(TASK TO CARRY OUT) Go to the line that contains "Where should I", then write out that line and all that follow to the end of the listing, exactly and without pictures.
══════════════════════════════
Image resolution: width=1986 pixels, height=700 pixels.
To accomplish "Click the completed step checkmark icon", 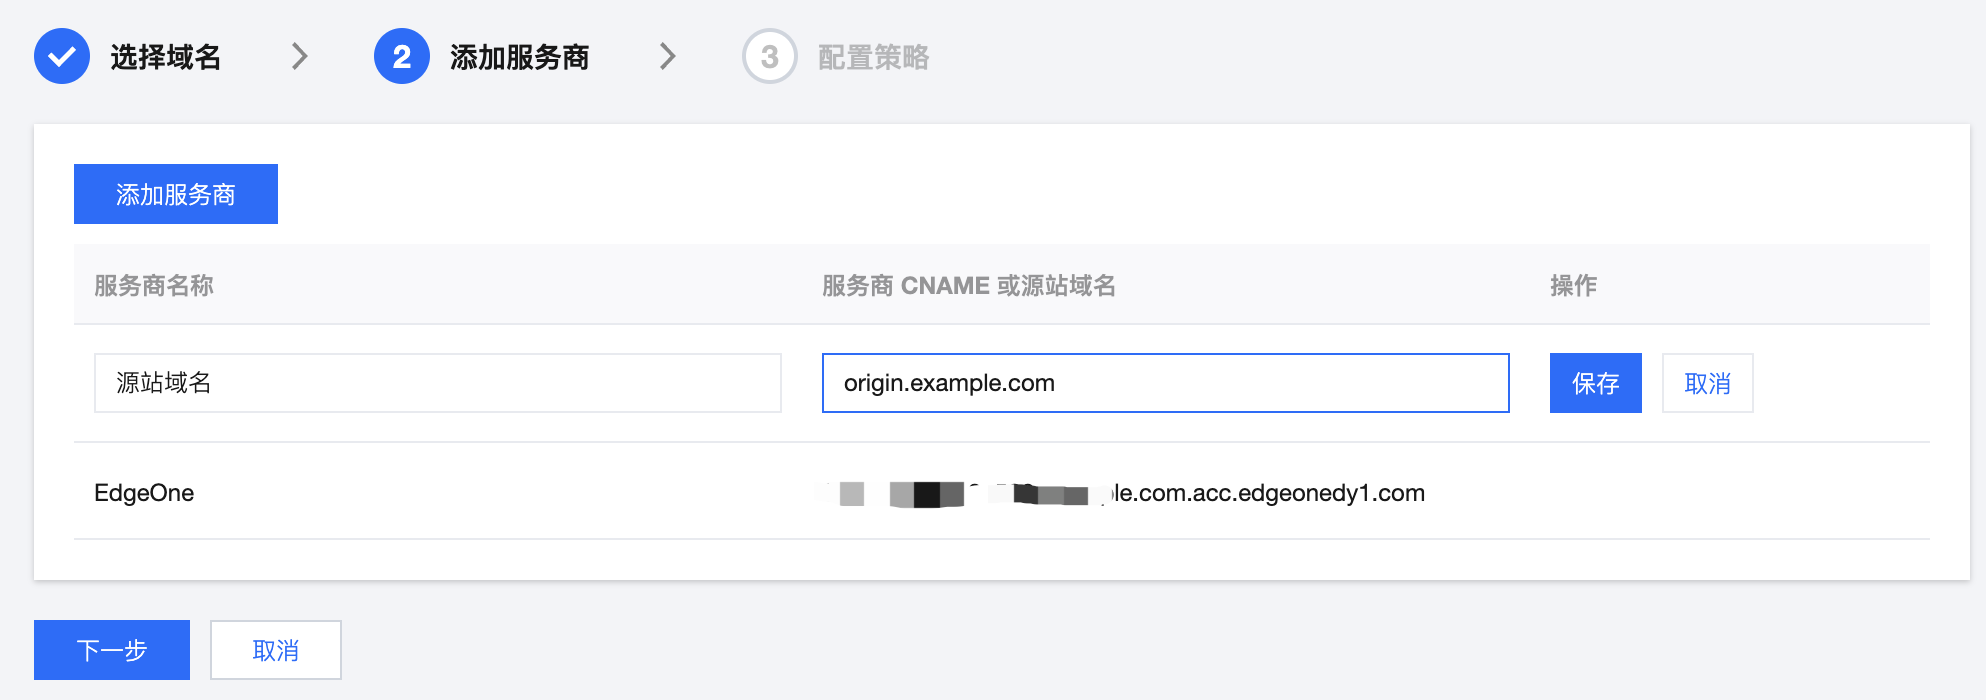I will coord(62,56).
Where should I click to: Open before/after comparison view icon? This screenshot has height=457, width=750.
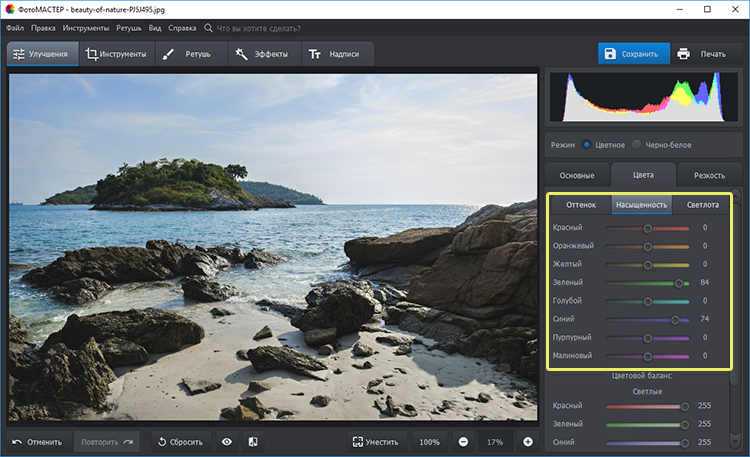point(254,441)
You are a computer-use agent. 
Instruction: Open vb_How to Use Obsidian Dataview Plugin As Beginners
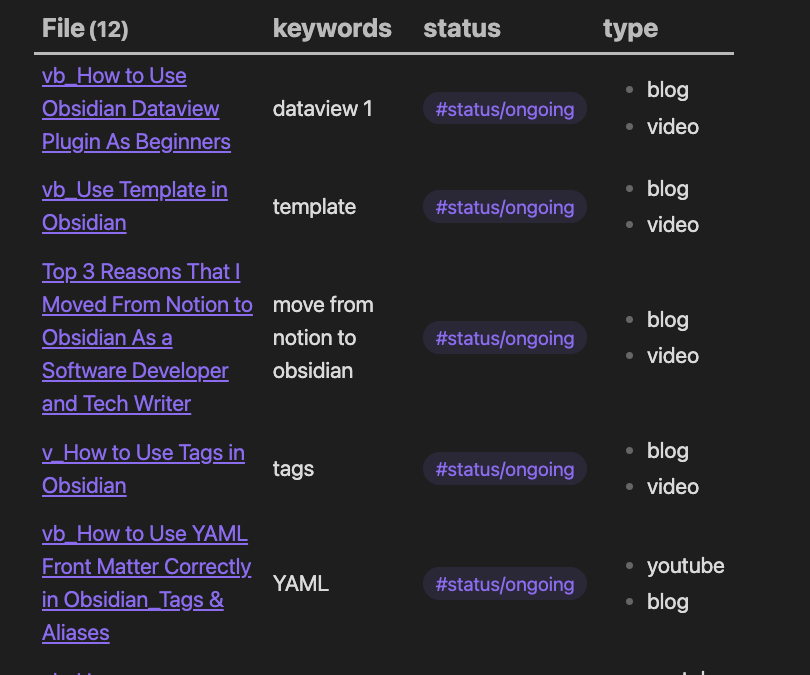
══════════════════════════════
(SOLUTION FOR THIS PROBLEM)
Where should I click to: Open before/after comparison view icon? This screenshot has height=457, width=750.
point(254,441)
You are a computer-use agent. 
Instruction: Open vb_How to Use Obsidian Dataview Plugin As Beginners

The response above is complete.